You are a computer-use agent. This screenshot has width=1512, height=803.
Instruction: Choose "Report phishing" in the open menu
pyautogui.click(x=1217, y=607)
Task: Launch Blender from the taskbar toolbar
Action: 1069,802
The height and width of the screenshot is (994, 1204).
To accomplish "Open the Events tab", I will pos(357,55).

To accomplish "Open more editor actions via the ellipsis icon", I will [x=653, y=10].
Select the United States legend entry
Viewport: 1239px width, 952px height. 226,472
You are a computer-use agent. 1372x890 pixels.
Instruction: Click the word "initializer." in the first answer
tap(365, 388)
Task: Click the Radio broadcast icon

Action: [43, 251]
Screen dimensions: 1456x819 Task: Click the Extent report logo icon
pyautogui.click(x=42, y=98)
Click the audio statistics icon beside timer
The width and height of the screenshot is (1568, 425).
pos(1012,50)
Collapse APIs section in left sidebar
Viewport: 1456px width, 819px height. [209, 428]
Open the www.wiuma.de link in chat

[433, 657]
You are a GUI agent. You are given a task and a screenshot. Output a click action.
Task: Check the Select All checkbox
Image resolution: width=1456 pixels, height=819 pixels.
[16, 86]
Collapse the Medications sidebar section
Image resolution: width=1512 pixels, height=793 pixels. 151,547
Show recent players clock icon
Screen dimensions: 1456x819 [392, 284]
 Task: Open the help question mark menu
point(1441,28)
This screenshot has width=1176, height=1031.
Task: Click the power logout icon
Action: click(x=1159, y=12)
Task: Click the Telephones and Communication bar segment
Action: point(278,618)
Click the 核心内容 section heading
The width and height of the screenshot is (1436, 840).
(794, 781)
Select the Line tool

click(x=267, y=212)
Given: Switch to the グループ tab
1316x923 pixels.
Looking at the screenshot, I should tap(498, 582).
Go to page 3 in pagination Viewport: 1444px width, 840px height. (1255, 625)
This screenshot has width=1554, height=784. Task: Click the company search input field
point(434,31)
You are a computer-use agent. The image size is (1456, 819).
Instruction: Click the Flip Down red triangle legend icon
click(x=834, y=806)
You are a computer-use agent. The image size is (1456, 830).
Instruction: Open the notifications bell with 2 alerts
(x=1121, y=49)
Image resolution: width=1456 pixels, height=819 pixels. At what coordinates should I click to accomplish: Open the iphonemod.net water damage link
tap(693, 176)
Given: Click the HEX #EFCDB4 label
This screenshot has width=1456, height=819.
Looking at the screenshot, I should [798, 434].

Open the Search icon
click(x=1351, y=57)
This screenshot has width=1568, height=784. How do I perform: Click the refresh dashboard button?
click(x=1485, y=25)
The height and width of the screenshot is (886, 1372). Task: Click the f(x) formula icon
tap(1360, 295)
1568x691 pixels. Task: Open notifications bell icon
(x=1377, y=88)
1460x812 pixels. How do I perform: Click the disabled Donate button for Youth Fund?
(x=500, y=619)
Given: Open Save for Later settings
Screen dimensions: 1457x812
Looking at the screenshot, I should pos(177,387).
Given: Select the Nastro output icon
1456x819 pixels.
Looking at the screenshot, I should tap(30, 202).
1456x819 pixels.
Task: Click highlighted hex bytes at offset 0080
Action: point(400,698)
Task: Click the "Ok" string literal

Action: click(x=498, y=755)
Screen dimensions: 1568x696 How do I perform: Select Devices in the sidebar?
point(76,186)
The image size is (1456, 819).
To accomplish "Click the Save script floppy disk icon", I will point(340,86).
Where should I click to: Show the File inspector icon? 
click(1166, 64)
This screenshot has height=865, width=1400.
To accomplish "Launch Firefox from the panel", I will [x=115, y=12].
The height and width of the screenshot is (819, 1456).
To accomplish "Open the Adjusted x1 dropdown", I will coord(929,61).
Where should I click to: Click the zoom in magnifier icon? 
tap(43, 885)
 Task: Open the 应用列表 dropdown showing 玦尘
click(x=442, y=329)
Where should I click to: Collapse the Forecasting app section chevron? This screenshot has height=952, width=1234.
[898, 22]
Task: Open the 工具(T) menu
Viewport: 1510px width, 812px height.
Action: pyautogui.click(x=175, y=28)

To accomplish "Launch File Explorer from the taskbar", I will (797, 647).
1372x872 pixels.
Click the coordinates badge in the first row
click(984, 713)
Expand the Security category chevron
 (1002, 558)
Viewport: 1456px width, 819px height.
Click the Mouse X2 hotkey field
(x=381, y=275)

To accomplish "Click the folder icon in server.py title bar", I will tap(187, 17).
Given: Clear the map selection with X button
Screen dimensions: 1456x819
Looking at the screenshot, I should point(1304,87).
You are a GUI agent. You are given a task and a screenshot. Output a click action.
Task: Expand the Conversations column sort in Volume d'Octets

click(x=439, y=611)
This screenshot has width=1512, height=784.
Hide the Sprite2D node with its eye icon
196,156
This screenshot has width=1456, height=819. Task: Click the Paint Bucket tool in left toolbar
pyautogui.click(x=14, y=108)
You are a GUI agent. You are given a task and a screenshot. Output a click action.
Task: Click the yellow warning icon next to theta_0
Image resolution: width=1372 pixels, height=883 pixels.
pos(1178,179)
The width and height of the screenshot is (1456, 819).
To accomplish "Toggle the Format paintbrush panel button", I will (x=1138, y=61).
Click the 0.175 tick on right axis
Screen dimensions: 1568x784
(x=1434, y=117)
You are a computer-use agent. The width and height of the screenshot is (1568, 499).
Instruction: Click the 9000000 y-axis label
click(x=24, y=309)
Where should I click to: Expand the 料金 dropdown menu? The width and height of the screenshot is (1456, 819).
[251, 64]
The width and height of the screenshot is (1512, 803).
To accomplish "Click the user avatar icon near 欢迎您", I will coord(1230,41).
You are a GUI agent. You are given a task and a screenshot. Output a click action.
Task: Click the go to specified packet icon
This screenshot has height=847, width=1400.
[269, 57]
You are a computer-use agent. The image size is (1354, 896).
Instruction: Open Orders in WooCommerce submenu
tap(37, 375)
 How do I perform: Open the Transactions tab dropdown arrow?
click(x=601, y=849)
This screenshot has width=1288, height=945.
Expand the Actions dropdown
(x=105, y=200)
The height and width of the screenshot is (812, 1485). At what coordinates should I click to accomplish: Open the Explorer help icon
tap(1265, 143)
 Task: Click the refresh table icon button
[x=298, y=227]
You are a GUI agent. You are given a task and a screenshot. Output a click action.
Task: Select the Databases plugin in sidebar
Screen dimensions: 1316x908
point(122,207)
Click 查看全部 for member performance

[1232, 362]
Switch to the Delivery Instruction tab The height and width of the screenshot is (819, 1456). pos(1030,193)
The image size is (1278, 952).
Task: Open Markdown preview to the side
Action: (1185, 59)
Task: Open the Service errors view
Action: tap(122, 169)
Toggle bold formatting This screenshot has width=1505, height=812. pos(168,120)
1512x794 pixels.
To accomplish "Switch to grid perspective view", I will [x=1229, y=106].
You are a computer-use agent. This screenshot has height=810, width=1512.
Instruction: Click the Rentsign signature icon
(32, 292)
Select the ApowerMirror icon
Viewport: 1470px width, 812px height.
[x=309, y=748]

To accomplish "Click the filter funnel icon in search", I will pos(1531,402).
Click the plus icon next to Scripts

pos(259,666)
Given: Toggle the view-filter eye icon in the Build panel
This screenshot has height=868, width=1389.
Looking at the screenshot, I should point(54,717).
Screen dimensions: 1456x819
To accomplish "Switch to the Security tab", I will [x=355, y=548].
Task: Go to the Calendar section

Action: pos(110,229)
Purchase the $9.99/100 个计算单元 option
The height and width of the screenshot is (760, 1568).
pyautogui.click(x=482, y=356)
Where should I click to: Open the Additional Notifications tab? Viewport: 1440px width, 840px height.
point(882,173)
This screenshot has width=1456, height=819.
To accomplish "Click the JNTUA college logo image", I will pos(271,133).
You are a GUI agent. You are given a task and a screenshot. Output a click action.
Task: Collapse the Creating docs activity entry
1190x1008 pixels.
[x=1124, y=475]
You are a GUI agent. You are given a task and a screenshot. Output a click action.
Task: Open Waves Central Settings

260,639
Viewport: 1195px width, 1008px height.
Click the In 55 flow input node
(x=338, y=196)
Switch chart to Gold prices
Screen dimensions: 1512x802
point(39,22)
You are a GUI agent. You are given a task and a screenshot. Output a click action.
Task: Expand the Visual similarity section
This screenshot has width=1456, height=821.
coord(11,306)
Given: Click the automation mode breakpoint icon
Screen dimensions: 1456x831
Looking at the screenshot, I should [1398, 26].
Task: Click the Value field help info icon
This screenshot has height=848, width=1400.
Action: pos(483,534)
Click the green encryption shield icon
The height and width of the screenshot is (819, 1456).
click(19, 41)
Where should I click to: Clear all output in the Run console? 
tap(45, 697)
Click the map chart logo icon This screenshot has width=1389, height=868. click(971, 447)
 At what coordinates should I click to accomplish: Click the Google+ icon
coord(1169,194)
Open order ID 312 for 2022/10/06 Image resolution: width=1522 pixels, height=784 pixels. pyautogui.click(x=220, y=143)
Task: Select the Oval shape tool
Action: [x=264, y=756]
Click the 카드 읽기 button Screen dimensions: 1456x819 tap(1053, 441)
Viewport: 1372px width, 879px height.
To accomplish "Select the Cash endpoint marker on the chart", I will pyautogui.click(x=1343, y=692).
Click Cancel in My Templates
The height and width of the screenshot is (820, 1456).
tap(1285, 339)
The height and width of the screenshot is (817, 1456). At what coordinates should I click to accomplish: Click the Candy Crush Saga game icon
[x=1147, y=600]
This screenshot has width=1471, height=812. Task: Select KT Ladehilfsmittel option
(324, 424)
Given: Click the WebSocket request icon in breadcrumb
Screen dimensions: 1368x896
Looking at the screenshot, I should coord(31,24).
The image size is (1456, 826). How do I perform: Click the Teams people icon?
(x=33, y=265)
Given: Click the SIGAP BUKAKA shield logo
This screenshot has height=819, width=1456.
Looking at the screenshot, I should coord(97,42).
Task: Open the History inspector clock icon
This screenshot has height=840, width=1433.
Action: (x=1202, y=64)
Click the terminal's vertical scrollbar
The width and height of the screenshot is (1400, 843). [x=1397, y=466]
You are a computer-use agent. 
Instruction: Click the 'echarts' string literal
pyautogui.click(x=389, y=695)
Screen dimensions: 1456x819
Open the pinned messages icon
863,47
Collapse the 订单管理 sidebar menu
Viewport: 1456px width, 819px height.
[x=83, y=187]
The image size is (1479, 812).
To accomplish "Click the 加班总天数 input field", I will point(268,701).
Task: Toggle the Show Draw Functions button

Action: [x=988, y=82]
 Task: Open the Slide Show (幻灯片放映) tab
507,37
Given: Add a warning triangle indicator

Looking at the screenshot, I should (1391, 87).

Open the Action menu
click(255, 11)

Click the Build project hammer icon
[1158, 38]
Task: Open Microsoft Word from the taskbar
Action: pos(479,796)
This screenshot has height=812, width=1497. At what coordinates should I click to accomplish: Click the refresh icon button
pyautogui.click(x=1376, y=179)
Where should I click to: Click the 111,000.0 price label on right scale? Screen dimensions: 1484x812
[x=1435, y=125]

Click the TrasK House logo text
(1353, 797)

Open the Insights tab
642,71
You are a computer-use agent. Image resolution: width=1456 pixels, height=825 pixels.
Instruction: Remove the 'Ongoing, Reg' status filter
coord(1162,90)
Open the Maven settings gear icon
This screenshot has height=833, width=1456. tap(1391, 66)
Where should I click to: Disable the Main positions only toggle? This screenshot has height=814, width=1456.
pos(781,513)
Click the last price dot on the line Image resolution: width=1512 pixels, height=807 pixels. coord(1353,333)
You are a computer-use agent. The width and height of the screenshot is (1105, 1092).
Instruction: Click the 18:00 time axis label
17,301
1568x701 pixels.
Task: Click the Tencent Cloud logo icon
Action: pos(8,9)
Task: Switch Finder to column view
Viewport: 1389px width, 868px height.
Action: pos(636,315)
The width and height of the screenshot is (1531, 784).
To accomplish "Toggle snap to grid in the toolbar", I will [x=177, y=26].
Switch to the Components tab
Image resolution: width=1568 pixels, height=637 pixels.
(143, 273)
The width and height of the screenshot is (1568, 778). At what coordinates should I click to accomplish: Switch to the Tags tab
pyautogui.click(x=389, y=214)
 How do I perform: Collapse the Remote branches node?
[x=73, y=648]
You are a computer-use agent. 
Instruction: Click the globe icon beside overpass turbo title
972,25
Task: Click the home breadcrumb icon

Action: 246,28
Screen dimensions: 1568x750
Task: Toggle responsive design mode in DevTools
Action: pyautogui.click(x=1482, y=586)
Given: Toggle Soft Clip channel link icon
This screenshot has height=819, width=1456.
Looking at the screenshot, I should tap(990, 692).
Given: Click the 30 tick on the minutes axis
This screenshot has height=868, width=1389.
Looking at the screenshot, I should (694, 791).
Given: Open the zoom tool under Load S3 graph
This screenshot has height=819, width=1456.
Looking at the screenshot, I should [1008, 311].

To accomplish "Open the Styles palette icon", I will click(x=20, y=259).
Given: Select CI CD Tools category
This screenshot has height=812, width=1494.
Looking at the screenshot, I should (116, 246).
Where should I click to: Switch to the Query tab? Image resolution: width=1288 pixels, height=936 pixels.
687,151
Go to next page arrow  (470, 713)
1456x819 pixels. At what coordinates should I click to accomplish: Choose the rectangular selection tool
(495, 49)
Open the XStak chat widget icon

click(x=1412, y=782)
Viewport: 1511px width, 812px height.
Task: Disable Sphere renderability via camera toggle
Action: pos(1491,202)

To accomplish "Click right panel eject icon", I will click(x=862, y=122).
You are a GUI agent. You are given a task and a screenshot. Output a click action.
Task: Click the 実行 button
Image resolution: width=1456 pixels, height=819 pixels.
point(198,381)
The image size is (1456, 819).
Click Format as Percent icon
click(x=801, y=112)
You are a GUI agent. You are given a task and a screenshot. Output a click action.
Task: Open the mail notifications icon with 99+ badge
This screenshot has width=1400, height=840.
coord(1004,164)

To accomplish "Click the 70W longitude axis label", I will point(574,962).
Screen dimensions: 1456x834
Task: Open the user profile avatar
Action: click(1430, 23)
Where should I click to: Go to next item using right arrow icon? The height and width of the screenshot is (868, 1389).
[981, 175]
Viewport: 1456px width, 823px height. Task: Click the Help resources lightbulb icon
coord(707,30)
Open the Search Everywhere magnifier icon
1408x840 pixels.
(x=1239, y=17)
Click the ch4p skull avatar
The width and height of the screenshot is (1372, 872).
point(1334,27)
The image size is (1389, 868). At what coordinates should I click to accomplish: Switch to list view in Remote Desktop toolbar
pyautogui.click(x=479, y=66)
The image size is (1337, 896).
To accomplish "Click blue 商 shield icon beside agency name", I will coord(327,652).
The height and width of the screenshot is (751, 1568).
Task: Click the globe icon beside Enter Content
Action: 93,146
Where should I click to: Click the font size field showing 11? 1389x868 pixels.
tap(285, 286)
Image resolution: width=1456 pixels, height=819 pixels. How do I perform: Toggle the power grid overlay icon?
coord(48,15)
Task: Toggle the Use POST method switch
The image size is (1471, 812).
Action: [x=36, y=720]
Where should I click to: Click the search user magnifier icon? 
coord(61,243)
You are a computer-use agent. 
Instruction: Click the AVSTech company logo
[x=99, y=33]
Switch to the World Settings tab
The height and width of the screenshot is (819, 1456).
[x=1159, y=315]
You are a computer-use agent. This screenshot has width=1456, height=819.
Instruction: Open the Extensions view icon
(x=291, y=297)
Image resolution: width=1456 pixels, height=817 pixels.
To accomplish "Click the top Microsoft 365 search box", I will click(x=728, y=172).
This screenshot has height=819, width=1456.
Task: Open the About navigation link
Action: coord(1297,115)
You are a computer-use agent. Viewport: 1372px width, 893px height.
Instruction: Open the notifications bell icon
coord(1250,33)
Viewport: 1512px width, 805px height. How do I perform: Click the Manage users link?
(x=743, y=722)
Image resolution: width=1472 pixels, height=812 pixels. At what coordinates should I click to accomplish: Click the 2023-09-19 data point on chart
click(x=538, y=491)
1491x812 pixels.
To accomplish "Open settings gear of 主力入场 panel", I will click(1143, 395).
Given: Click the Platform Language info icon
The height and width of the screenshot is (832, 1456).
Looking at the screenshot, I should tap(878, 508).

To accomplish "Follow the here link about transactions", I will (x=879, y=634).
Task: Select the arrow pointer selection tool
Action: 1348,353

▶ **WHAT YOU HAVE TO DO**
Only the lines holding the string "panel" are needed; copy each of them from the material above.

▶ **OUTPUT FOR THIS EXERCISE**
To accomplish "Launch Firefox from the panel", I will [x=115, y=12].
To accomplish "Toggle the Format paintbrush panel button", I will (x=1138, y=61).
Given: Toggle the view-filter eye icon in the Build panel
To accomplish "Click right panel eject icon", I will click(x=862, y=122).
To accomplish "Open settings gear of 主力入场 panel", I will click(1143, 395).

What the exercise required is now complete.